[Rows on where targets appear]
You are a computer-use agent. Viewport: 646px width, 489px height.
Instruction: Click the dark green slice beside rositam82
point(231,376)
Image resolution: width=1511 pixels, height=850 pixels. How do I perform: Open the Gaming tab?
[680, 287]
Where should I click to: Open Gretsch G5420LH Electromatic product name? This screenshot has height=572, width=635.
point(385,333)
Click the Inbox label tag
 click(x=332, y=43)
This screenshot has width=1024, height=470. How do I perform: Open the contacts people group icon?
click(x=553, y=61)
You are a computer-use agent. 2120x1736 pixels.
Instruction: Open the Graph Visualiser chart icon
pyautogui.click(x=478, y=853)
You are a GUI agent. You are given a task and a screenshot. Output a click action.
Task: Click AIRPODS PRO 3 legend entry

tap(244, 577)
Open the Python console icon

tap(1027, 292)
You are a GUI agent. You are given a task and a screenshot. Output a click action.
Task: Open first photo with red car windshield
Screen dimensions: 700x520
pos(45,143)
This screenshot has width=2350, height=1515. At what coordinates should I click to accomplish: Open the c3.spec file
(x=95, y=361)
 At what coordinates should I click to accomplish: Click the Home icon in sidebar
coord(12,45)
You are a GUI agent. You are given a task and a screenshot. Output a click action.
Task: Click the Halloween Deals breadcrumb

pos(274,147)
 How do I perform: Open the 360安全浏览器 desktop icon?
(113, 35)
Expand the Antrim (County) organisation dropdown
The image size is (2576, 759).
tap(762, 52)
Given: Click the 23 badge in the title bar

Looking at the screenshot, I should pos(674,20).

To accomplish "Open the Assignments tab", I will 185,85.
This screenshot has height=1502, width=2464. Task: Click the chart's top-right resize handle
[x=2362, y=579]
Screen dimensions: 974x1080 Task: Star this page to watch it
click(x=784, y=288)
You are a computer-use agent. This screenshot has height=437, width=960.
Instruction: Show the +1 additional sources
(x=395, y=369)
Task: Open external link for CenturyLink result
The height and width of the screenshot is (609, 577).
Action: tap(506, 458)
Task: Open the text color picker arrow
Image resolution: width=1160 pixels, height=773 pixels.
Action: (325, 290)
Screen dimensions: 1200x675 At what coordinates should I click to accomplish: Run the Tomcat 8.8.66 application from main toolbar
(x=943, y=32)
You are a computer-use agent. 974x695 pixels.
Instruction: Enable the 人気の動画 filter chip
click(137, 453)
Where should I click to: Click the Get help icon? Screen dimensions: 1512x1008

◆ WHAT YOU WILL DO: Report how many lines of the data above contain the string "agent", treating uppercase and lowercase as different. Give only the number.

◆ OUTPUT: 7